Wpis z mikrobloga

pielęgniarka uszkodziła mi nerw w dłoni podczas wkłucia i części dłoni nie czuję. co mogę zrobić poza kopniakiem w piszczel pielęgniarki? odprysknęła mi tylko, że jak chcę, to mogę sobie skargi składać u dyrektora. ach, nfz.
#szpital #sor #zdrowie #medycyna
  • 12
  • Odpowiedz
@Theia: wyjazd integracyjny i szpital? A co się stało?

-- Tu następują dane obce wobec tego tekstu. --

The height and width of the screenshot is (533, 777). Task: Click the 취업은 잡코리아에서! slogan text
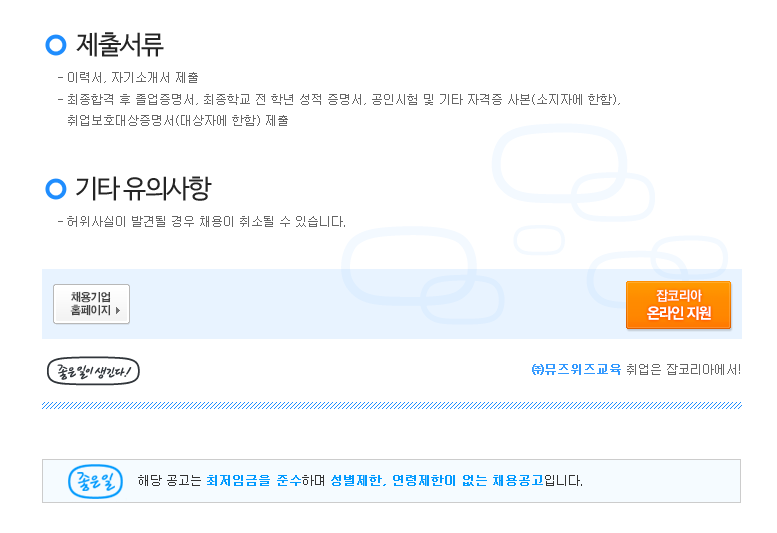click(683, 370)
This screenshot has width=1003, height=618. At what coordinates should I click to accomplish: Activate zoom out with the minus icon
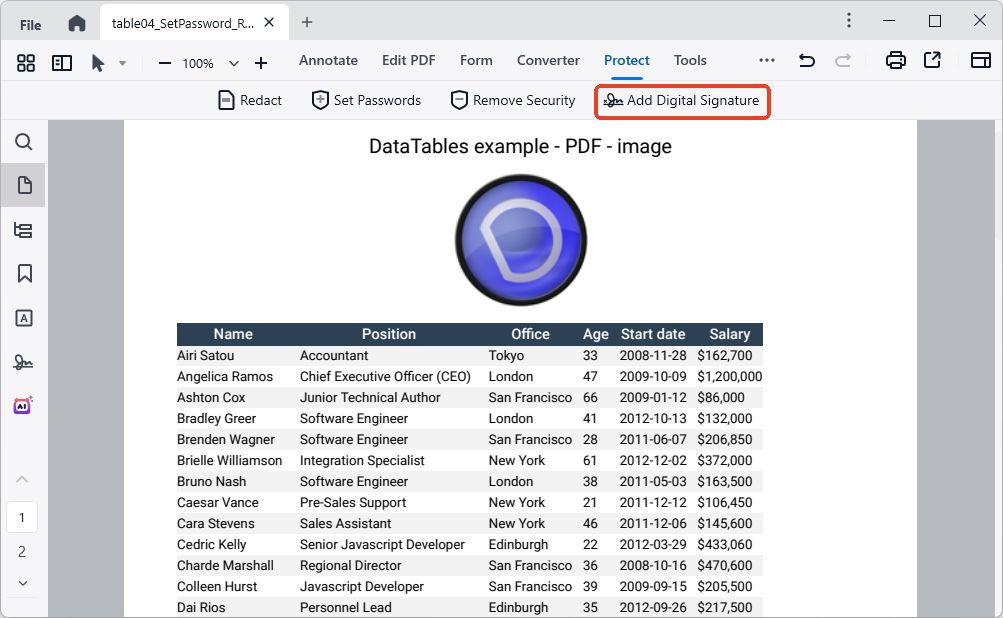(165, 62)
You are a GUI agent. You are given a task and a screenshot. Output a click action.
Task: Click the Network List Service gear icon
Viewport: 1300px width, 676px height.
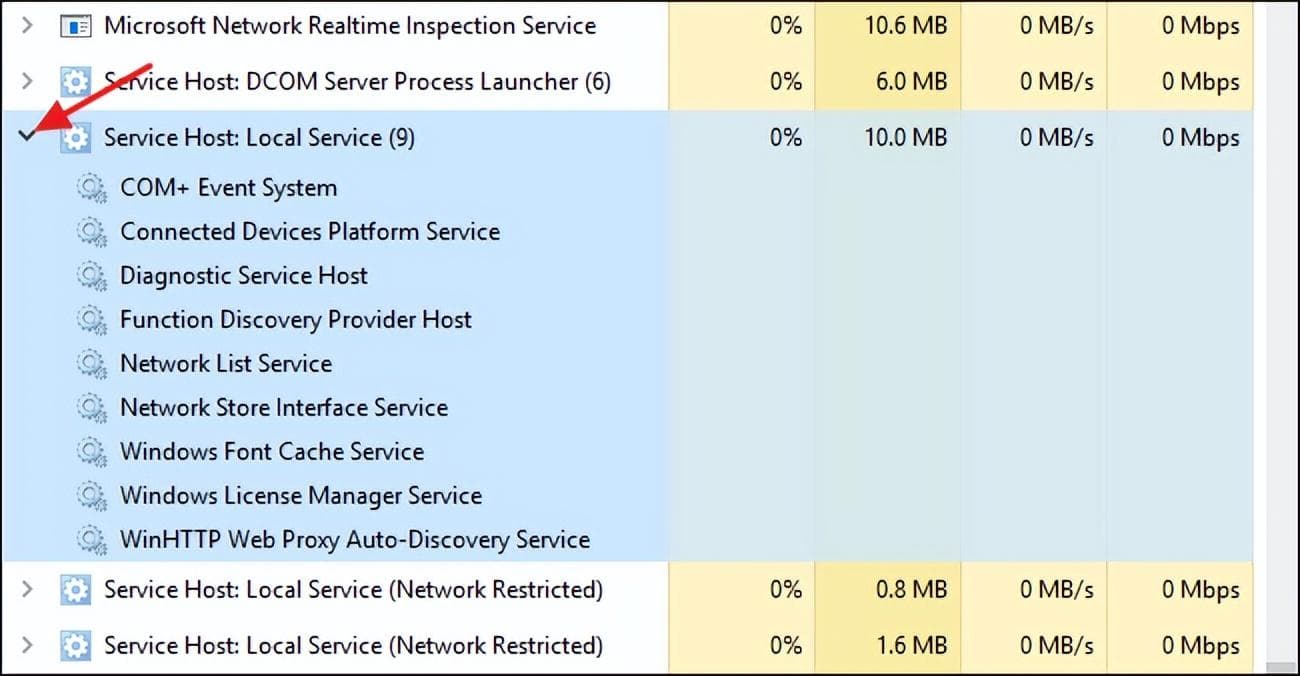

Ja jak byłem gnojkiem to przy pobieraniu krwi kobieta z 5 razy nie trafiła mi w ramię. Siniak na 5 dni, nie mogłem zginać prawej dłoni. Nastepnego poranka pokazałem na obchodzie lekarzowi prowadzącemu co zrobiła pielęgniarka i powiedziałem że nie chcę by mnie ,,obsługiwała'' ta pani. potem tylko raz ją widziałem jak pomyliła pokoje ( ͡° ͜ʖ ͡°)
  • Odpowiedz
@Theia: Podczas pobierania krwi? Nerw się regeneruje, jest jednak szansa na trwały ubytek czucia lub neuralgię czyli nieprzemijajace dolegliwości bólowe. Idź do neurologa, zbada i określi dokładnie uszkodzenie oraz wdroży postępowanie. Na pielęgniarkę zawsze możesz złożyć skarg, jednak musisz pamiętać że każdy zabieg niesie za sobą ryzyko, każda infekcja ma możliwe powikłania.
  • Odpowiedz
@Theia wiem, szaleństwo wołać Cie do wpisu sprzed prawie 2 lat xD ale jak skończyła się ta historia? Bo mam wrażenie, że od dzisiaj mam podobny problem..
  • Odpowiedz
via Wykop Mobilny (Android)
  • 0
@Yankumiii: poszłam do neurolog, powiedziała mi, że nic nie jest trwale uszkodzone i dała mi jakieś witaminki, żeby przyspieszyć regenerację. chyba ich nawet nie kupiłam, a czucie odzyskałam całkowicie w przeciągu jakichś dwóch miesięcy. nie składałam skarg na pielęgniarkę, nie chciało mi się.
no więc polecam neurologa, dowiesz się, czy odzyskasz czucie. tak samo masz od nietrafionego wkłucia?
  • Odpowiedz
@Theia ta, dzisiaj byłam na pobraniu i już od razu myslalam, że cos jest nie tak bo strasznie mi zdretwiala dłoń, w domu poczytałam ze to moze byc to. Akurat niedługo i tak się wybieram do neurologa więc w sumie pogadam z nią o tym.